17. High-Impact Endnotes

[1] Numbering problem, not doctrinal problem. Singh and Lakshmanjoo treat this as Third Awakening 3.25, while Dyczkowski prints the same text as 3/26. The packet itself stabilizes this as a source-stream offset, not a different reading of the sūtra.

[2] Why tulya cannot be diluted. The whole doctrinal pressure of the sūtra depends on refusing two simplifications: reading tulya as mere humility-language, or reading it as disguised full identity. Singh’s note ties the body-aspect to continuing prāṇa/apāna flow; Dyczkowski preserves Kṣemarāja’s “not yet absolutely identical” pressure; Lakshmanjoo forces the meaning into bodily fact. Together they make tulya an embodiment-term, not a rhetorical flourish.

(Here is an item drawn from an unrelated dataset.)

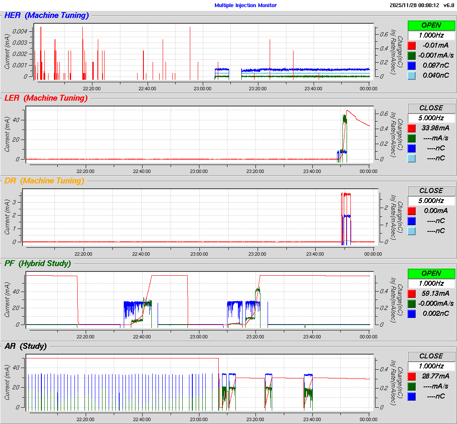Toggle the LER CLOSE status button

[3] Dyczkowski’s two short phrases carry far more weight than they first appear to. “Boundless light” (nirupādhi-jyotis) gives the ontological reason likeness to Śiva is possible at all, and “even while acting” prevents the entire sūtra from being read as trance-language. The paired phrase about idehakalā—the energies functioning through the body continuing to operate—keeps that same jīvanmukti from floating free of embodiment.

[4] Two-stage completion is not decorative surplus. The packet repeatedly protects a sequence: stabilized turyaturyātītaśivatulya / jīvanmukti under bodily remainder → videhamukti → tādātmya. If this is collapsed, embodied liberation becomes either an overstatement or an underachievement. The chapter’s whole balance depends on keeping both stages visible.

[5] The Kālīkākrama material is not just devotional support-text. It supplies two things the body needs but cannot fully unfold without overload: first, the cultivated prerequisite of receiving the means from the spiritual director without doubt; second, the bridge from identification that begins mentally to identity that becomes actual. Singh’s note that identification is first mental and only later actual is small but decisive, because it blocks pious self-suggestion from masquerading as completion.

[6] Lakshmanjoo’s anti-romance inventory is doctrinal ballast, not colorful commentary. The list of cough, headache, muscle pain, stomach ache, ulcer, and fever is not there merely to humanize the yogī. It defines what śivatulya concretely does not abolish. His accompanying prārabdha maxim sharpens the same point: karmic remainder ends by being lived through, not by discarding the body. The injunction to maintain the body until death and to welcome what comes is therefore part of the sūtra’s anti-flattening defense.

[7] The cluster arc makes 3.25 more exact than it first appears. S3-E is the arc of “overcoming the middle”: from initial immersion in the Fourth, through the risk of losing it amid speech and action, toward continuous maintenance across mundane boundaries. 3.25 therefore does not merely announce a high status. It closes the cluster by showing that the Fourth has become stable enough to persist in the middle of ordinary embodied life. That is why the memo pairs this sūtra with the “lived reality” of hunger, pain, and disease.

[8] Boundary awareness with the next sūtra must be preserved. Both the meta-plan and cluster memo explicitly warn that 3.25 should not be overloaded with the vow-material of 3.26. Dyczkowski’s excerpt itself hands off to the next aphorism as the yogī’s vow. So although this sūtra has obvious behavioral implications, its primary work remains to define the realized state of being “like Śiva” under embodiment, not yet the formal articulation of that state as vow.